Lei Yu
Lei Yu

Reputation: 321

Execution time of c++ code on Linux for the first time is extremly slow

I believe many people have experienced this. It always takes much longer to execute c++ code for the first time on linux.

Like calling ::clock_gettime(CLOCK_REALTIME, &ts); for the first time is about five times slower than the third time on my linux box.

Allocating memories for the first time is 100 times slower then the second time.

I tried pre-allocation and used mlockall in my application, but even so, the first execution of one function is about 160 times slower than the second one which is about twice slower than the third one.

The pseudo code of the function is as below. msg is allocated on heap. But it's not included in the time measurement. msg2 is POD, so there is no memory allocation at all in slow_for_the_first_time.

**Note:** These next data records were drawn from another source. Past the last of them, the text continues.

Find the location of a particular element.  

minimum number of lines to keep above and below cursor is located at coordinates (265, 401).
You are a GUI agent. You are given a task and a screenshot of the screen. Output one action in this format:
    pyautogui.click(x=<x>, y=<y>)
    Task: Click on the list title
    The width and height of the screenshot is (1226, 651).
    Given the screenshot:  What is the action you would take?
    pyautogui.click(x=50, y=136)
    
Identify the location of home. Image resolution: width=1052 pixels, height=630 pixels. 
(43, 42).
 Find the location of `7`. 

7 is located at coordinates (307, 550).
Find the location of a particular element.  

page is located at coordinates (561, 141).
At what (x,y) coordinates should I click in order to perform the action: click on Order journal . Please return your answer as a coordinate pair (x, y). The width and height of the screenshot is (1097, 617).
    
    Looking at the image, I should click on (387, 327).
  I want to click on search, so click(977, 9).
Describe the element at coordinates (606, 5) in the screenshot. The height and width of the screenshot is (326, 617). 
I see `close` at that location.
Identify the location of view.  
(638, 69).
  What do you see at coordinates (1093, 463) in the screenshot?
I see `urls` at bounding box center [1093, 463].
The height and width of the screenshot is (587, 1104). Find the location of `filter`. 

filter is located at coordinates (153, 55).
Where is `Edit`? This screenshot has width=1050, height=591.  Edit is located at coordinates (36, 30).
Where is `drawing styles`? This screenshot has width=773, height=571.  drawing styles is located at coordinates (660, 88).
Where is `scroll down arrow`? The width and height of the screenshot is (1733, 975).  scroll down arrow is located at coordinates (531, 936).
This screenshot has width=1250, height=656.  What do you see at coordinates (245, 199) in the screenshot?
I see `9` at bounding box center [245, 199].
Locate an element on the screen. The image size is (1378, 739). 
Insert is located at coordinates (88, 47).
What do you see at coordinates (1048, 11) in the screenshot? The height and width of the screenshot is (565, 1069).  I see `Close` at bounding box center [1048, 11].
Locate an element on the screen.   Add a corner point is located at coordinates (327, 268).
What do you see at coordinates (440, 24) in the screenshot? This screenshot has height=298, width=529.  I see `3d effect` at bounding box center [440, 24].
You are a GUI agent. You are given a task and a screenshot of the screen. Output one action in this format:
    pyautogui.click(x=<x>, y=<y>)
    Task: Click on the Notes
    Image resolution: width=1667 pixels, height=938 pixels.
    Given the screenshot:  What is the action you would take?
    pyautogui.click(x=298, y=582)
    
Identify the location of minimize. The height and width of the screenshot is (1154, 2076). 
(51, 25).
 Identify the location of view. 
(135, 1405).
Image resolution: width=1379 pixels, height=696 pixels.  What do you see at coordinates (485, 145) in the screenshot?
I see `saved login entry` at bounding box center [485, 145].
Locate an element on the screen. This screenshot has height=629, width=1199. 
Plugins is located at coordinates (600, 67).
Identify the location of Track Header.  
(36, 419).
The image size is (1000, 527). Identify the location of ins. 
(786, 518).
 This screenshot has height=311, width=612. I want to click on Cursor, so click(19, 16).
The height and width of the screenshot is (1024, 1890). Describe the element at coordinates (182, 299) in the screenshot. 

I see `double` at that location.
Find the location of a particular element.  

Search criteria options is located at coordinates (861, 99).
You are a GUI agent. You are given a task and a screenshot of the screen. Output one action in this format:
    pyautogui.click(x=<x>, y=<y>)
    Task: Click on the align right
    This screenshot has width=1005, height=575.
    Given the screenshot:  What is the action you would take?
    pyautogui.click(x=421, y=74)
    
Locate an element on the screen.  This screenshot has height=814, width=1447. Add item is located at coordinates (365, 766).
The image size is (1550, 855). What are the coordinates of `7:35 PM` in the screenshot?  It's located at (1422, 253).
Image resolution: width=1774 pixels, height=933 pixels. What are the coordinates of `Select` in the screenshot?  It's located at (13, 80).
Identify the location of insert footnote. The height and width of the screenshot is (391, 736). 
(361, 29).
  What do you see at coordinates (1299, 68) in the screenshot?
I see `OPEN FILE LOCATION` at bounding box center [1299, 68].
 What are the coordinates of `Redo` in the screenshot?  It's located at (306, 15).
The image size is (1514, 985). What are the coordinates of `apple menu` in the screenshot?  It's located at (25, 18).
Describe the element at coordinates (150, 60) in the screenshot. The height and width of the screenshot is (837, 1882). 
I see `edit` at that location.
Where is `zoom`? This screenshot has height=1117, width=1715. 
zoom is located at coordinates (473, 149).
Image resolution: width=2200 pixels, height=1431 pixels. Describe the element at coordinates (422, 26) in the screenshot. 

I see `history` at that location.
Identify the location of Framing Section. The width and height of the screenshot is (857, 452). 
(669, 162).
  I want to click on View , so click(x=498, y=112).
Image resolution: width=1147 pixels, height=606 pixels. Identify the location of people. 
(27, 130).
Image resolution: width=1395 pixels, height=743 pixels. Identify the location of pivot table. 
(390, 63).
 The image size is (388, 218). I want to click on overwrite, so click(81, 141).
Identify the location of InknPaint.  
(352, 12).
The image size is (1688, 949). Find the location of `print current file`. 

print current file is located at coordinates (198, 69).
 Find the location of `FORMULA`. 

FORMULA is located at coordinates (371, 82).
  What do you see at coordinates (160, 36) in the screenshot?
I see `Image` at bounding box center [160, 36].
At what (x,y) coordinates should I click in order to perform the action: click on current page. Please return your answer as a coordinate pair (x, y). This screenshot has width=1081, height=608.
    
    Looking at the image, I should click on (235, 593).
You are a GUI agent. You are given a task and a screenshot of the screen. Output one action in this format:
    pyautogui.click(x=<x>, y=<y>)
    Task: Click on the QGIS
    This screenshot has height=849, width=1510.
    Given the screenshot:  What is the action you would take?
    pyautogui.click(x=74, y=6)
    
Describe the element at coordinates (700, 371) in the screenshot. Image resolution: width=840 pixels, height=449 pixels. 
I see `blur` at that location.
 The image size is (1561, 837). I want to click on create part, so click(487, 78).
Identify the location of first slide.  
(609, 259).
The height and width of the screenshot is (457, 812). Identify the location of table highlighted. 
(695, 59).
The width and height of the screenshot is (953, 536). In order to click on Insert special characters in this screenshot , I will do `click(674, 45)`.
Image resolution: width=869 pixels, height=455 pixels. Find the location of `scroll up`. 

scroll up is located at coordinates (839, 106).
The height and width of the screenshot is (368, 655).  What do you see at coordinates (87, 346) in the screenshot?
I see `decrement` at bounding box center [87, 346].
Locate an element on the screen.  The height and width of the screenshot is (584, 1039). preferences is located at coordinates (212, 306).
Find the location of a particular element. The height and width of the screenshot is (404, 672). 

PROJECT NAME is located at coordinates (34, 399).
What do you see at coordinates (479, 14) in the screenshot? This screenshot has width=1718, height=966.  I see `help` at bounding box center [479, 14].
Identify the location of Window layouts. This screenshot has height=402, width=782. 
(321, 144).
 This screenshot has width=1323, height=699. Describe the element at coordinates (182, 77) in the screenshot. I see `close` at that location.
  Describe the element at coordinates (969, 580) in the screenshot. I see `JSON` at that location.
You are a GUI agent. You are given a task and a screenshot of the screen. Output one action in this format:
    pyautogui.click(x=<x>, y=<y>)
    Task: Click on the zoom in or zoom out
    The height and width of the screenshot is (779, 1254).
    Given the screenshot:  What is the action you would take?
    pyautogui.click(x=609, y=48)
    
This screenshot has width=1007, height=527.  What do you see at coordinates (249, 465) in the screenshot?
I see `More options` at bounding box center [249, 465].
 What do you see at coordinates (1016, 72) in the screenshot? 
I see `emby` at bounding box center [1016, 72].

void slow_for_the_first_time(Message * msg) {
     Msg2 msg2;
     //set msg2 using msg
  .... }

Just wondering, what could cause the slowness of the first time execution? And are there ways to avoid it?

erenon's answer helps a lot. I think it's probably because Msg2 is defined in a so library.

before using LD_BIND_NOW=1, the first execution time is around 8000 nanosecond, the second one is around 500 nanoseconds, and the third one is around 200 nanoseconds.

now the first execution time is around 2000 nanoseconds while the second one and the third one remains unchanged. so it's still 10 times slower than the third execution, there should be other factors that affect the first execution time.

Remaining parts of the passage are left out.